**TASK TO COMPLETE:** Within the entries that follow, show each line where the word "field" occurs.

**DATA PROVIDED:**

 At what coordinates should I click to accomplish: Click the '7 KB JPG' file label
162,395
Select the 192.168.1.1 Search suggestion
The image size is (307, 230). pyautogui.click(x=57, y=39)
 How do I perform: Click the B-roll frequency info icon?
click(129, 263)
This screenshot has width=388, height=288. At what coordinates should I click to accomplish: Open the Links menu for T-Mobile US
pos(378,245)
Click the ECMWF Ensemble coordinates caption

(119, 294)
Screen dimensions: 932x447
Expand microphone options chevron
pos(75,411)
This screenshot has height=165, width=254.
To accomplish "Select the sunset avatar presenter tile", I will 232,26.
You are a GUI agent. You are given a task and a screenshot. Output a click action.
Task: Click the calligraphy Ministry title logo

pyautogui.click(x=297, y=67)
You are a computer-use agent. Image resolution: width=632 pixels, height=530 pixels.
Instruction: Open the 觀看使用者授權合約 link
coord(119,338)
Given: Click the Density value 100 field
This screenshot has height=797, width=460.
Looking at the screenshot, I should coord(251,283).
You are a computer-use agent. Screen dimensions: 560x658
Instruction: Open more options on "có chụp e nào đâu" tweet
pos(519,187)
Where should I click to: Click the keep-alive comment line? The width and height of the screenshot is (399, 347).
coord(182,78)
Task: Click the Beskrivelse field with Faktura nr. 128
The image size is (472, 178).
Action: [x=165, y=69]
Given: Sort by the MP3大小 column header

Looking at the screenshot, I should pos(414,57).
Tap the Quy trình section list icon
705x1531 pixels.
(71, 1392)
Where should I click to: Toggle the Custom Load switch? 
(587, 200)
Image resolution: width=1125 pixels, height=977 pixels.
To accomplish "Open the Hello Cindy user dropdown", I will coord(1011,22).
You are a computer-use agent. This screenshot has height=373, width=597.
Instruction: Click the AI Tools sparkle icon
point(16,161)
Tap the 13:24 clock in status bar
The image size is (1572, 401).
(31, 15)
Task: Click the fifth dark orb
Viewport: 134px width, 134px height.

**REPLY:**
Given: Click the Density value 100 field
Task: Click the Beskrivelse field with Faktura nr. 128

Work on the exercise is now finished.